• _BRIEF_: Each record should be copied exactly, and none of them omitted.

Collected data
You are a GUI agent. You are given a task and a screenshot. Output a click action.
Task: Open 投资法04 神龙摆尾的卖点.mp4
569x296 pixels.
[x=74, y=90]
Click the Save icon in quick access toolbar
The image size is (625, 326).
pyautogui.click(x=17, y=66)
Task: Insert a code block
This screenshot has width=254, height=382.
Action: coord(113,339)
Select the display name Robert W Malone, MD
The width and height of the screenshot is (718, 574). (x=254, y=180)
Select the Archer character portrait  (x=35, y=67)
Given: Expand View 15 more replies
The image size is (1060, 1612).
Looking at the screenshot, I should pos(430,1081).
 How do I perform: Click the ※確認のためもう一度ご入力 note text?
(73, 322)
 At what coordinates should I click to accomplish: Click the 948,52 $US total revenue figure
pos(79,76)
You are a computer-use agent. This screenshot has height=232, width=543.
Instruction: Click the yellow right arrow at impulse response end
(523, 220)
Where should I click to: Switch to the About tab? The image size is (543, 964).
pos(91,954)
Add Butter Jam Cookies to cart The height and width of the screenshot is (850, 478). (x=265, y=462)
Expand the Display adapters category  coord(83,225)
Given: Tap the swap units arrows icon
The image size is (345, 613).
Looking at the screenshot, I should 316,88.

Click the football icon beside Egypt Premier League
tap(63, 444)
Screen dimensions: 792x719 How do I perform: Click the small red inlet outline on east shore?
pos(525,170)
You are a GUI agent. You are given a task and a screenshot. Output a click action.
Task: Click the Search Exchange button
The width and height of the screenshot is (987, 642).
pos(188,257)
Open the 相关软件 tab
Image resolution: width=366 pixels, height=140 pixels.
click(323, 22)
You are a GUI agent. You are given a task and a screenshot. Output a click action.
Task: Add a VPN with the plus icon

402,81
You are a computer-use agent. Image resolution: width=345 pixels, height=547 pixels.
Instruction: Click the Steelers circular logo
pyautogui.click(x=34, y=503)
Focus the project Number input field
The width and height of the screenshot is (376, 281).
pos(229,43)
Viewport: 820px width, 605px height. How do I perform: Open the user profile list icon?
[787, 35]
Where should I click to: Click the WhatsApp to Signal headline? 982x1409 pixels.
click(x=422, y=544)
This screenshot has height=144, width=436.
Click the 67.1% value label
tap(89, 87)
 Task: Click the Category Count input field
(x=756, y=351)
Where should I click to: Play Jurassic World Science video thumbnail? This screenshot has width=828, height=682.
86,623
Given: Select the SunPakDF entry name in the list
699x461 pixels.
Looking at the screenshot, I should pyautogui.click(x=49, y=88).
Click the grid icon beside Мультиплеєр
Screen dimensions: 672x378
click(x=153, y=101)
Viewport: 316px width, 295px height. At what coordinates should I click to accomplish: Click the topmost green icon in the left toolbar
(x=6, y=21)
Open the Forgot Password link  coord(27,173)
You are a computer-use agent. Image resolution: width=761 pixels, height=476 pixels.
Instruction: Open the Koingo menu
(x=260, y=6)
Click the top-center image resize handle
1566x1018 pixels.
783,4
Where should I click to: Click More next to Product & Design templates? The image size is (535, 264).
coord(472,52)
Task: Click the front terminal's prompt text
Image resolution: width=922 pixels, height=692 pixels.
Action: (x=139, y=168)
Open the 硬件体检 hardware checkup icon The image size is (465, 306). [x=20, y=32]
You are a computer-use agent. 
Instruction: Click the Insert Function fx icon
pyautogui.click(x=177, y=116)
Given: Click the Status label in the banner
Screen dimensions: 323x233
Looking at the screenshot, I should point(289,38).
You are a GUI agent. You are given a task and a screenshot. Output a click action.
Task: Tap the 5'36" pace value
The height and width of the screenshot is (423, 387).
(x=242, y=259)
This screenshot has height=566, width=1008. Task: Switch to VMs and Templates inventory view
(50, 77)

• _SOLUTION TO THIS TASK_:
You are a GUI agent. You are given a task and a screenshot. Output a click action.
Task: Open 投资法04 神龙摆尾的卖点.mp4
569x296 pixels.
[x=74, y=90]
Click the Save icon in quick access toolbar
The image size is (625, 326).
pyautogui.click(x=17, y=66)
Task: Insert a code block
This screenshot has width=254, height=382.
Action: coord(113,339)
Select the display name Robert W Malone, MD
The width and height of the screenshot is (718, 574). (x=254, y=180)
Select the Archer character portrait  (x=35, y=67)
Given: Expand View 15 more replies
The image size is (1060, 1612).
Looking at the screenshot, I should pos(430,1081).
 How do I perform: Click the ※確認のためもう一度ご入力 note text?
(73, 322)
 At what coordinates should I click to accomplish: Click the 948,52 $US total revenue figure
pos(79,76)
You are a computer-use agent. This screenshot has height=232, width=543.
Instruction: Click the yellow right arrow at impulse response end
(523, 220)
Where should I click to: Switch to the About tab? The image size is (543, 964).
pos(91,954)
Add Butter Jam Cookies to cart The height and width of the screenshot is (850, 478). (x=265, y=462)
Expand the Display adapters category  coord(83,225)
Given: Tap the swap units arrows icon
The image size is (345, 613).
Looking at the screenshot, I should 316,88.

Click the football icon beside Egypt Premier League
tap(63, 444)
Screen dimensions: 792x719 How do I perform: Click the small red inlet outline on east shore?
pos(525,170)
You are a GUI agent. You are given a task and a screenshot. Output a click action.
Task: Click the Search Exchange button
The width and height of the screenshot is (987, 642).
pos(188,257)
Open the 相关软件 tab
Image resolution: width=366 pixels, height=140 pixels.
click(323, 22)
You are a GUI agent. You are given a task and a screenshot. Output a click action.
Task: Add a VPN with the plus icon

402,81
You are a computer-use agent. Image resolution: width=345 pixels, height=547 pixels.
Instruction: Click the Steelers circular logo
pyautogui.click(x=34, y=503)
Focus the project Number input field
The width and height of the screenshot is (376, 281).
pos(229,43)
Viewport: 820px width, 605px height. How do I perform: Open the user profile list icon?
[787, 35]
Where should I click to: Click the WhatsApp to Signal headline? 982x1409 pixels.
click(x=422, y=544)
This screenshot has height=144, width=436.
Click the 67.1% value label
tap(89, 87)
 Task: Click the Category Count input field
(x=756, y=351)
Where should I click to: Play Jurassic World Science video thumbnail? This screenshot has width=828, height=682.
86,623
Given: Select the SunPakDF entry name in the list
699x461 pixels.
Looking at the screenshot, I should pyautogui.click(x=49, y=88).
Click the grid icon beside Мультиплеєр
Screen dimensions: 672x378
click(x=153, y=101)
Viewport: 316px width, 295px height. At what coordinates should I click to accomplish: Click the topmost green icon in the left toolbar
(x=6, y=21)
Open the Forgot Password link  coord(27,173)
You are a computer-use agent. Image resolution: width=761 pixels, height=476 pixels.
Instruction: Open the Koingo menu
(x=260, y=6)
Click the top-center image resize handle
1566x1018 pixels.
783,4
Where should I click to: Click More next to Product & Design templates? The image size is (535, 264).
coord(472,52)
Task: Click the front terminal's prompt text
Image resolution: width=922 pixels, height=692 pixels.
Action: (x=139, y=168)
Open the 硬件体检 hardware checkup icon The image size is (465, 306). [x=20, y=32]
You are a computer-use agent. 
Instruction: Click the Insert Function fx icon
pyautogui.click(x=177, y=116)
Given: Click the Status label in the banner
Screen dimensions: 323x233
Looking at the screenshot, I should point(289,38).
You are a GUI agent. You are given a task and a screenshot. Output a click action.
Task: Tap the 5'36" pace value
The height and width of the screenshot is (423, 387).
(x=242, y=259)
This screenshot has height=566, width=1008. Task: Switch to VMs and Templates inventory view
(50, 77)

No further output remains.